Required work:
Please copy the stretch from the line containing "Click the 'Fehlercode" through the line containing "1551x784 pixels. How", changing "Open" to "Expand" and keeping everything else the same. Leave the pictures out of your answer.

Data for this task:
>> START
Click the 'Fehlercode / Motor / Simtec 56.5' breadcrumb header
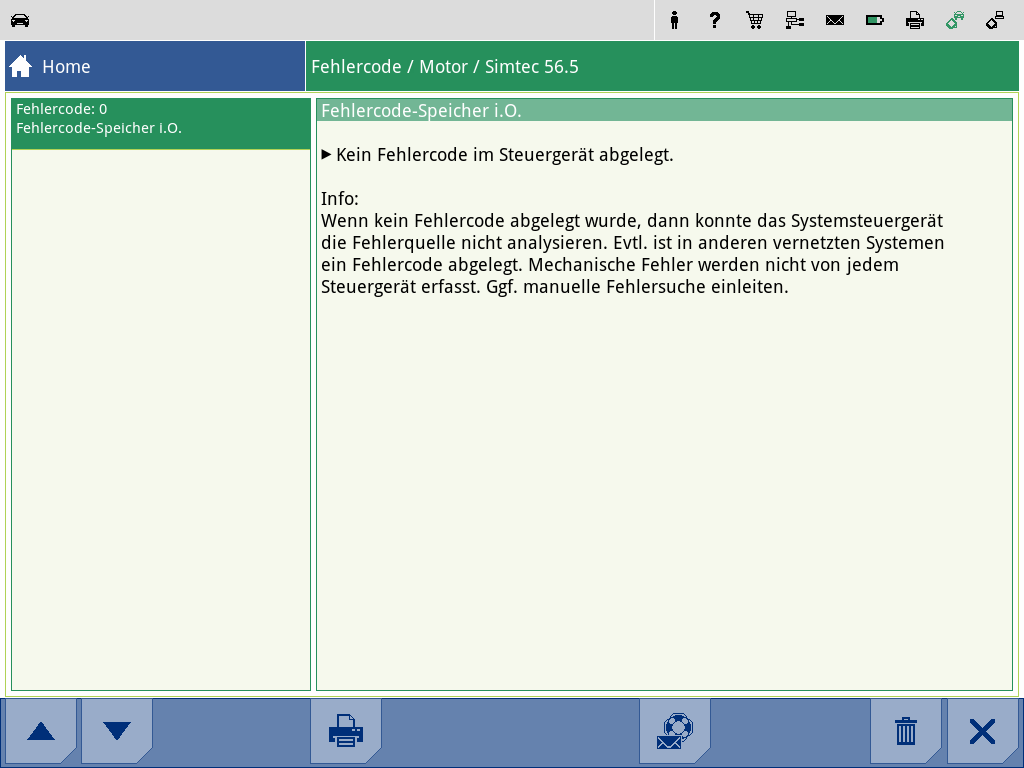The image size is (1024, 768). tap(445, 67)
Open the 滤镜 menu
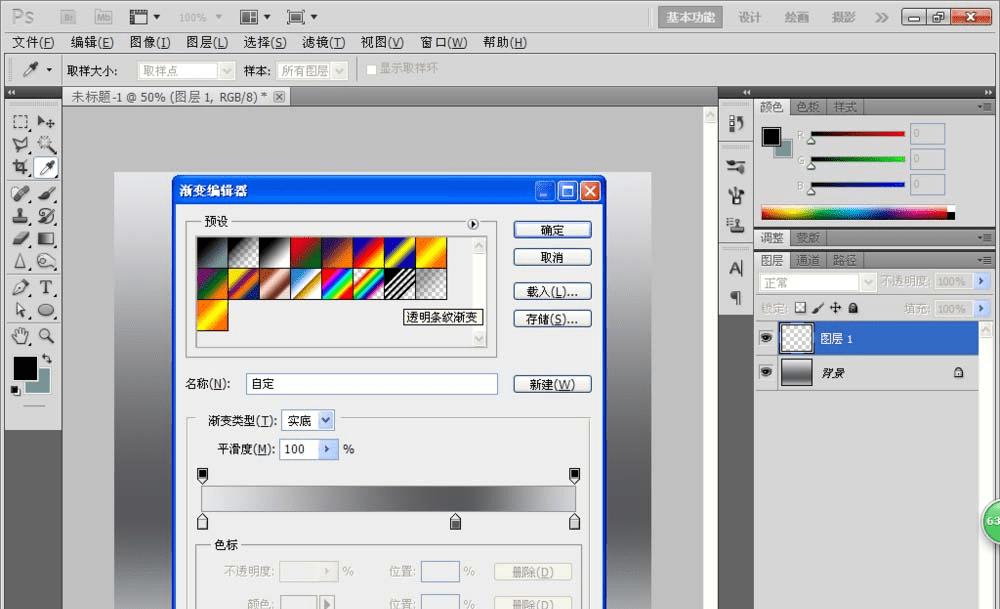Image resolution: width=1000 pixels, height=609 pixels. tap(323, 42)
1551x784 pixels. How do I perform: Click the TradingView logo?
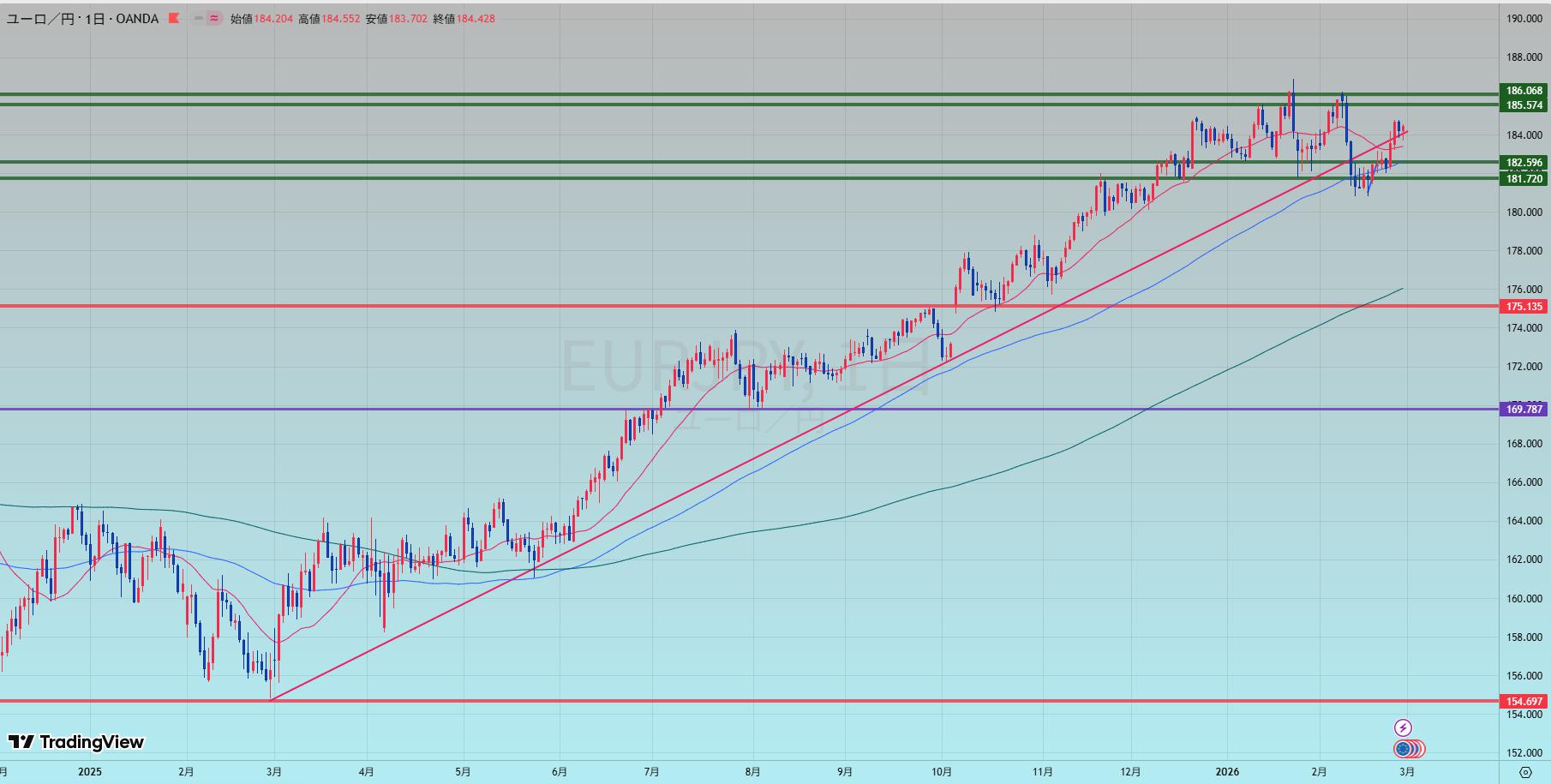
>> END
>> START
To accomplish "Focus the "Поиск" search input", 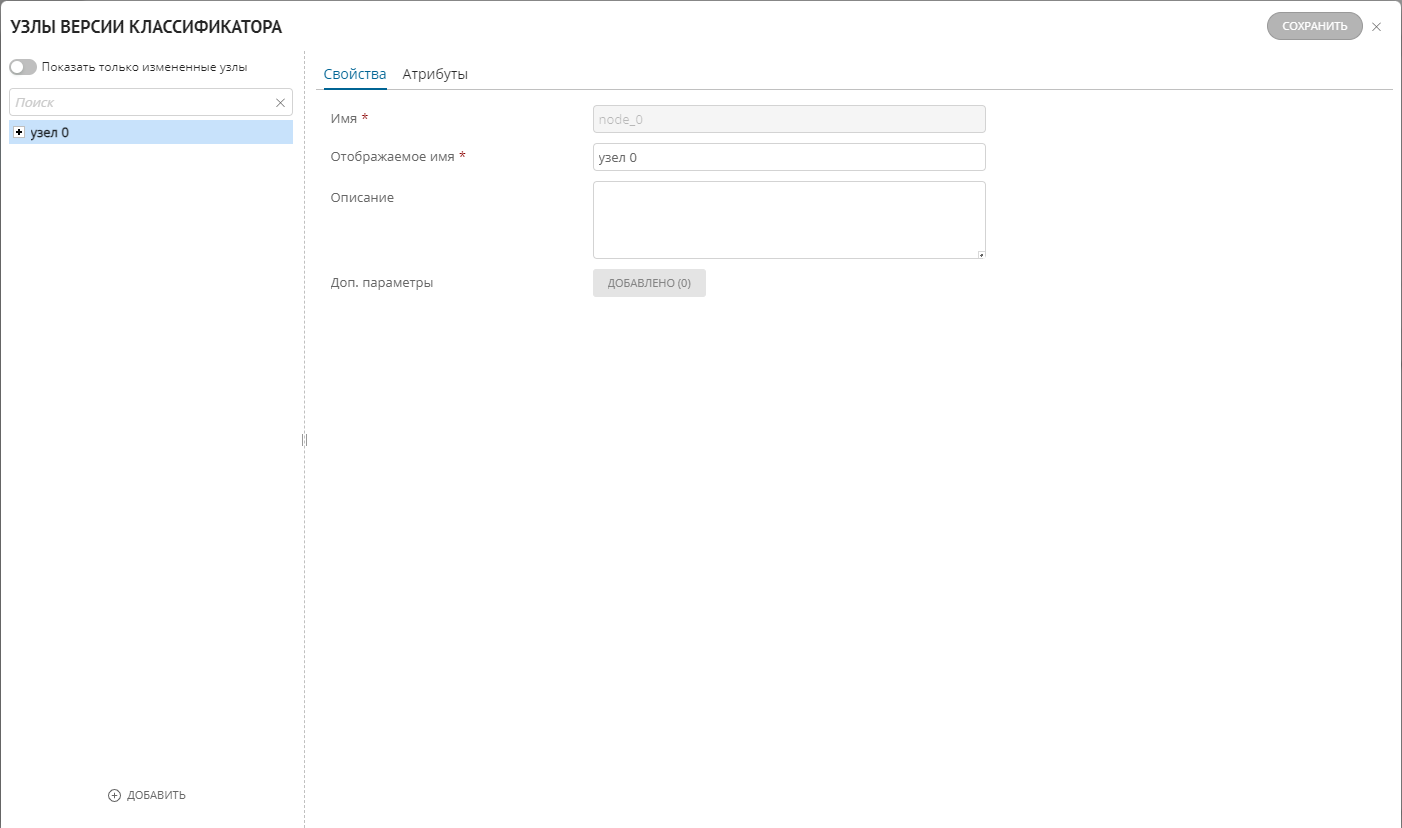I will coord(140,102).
>> END
Result of the task:
Click the 'Fehlercode / Motor / Simtec 56.5' breadcrumb header
The image size is (1024, 768). tap(445, 67)
Expand the 滤镜 menu
Image resolution: width=1000 pixels, height=609 pixels. tap(323, 42)
1551x784 pixels. How do I perform: Click the TradingView logo?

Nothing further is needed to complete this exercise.